EFFECTS OF INORGANIC MERCURY ON [H-3] DOPAMINE RELEASE AND CALCIUM HOMEOSTASIS IN RAT STRIATAL SYNAPTOSOMES

Inorganic mercury (Hg2+) in vitro increases spontaneous transmitter release from nerve terminals. The mechanisms of action are not well understood but may involve alterations in intraterminal Ca2+ dynamics. In this study we describe actions of Hg2+ in vitro on isolated mammalian CNS striatal nerve terminals (synaptosomes). Cobalt (2 mm) completely blocked the effect of 2 μm Hg2+ on spontaneous [3H]dopamine release. Cadmium (100 μm) was equipotent to Co2+ in blocking depolarization-dependent [3H]dopamine release, but did not alter the 2 μm Hg2+-induced spontaneous [3H]dopamine release.

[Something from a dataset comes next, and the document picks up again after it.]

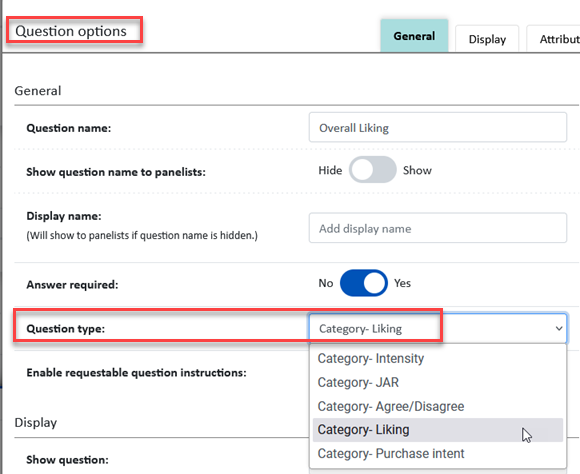The width and height of the screenshot is (580, 474).
Task: Turn off the Answer required toggle
Action: (x=364, y=283)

Depolarization-dependent [3H]dopamine release was not altered by 5 μm Hg2+. It appears that the site of action of Hg2+ on spontaneous [3H]dopamine release is not the Ca2+ channel. The effects of Hg2+ on intraterminal ionized Ca2+ ([Ca2+]i) were evaluated using the Ca2+-specific fluorescent probe, fura-2. Hg2+ (1-8 μm) had no effect on [Ca2+]i in 1.2 mm Ca2+-containing buffers. In nominal Ca2+ media, 4 and 8 μm Hg2+ significantly decreased [Ca2+]i. Following exposure to 4 and 8 μm Hg2+ the quenching of extrasynaptosomal fura-2 by Mn2+ was increased, suggesting that Hg2+ facilitated the leakage of fura-2. This apparent leakage was probably due to a nonspecific increase in membrane permeability since 2 μm Hg2+ produced a Co2+-insensitive increase in [3H]deoxyglucose phosphate efflux. Hg2+ (2-8 μm) did not increase the leakage of either lactate dehydrogenase or soluble protein from synaptosomes. Hg2+ produced a concentration-dependent (1-8 μm) increase in 45Ca2+ efflux from superfused synaptosomes which was insensitive to blockade either by 2 mm Co2+ or by 100 μm Cd2+. These data suggest that the transmitter releasing action of Hg2+ involves interactions with sites that also interact with Co2+ but not with Cd2+. Furthermore, Hg2+ may have direct transmitter releasing actions (i.e., Ca2+-mimetic properties), as well as nonspecific actions on plasma membrane permeability which may not necessarily be linked to [3H]dopamine release. © 1990.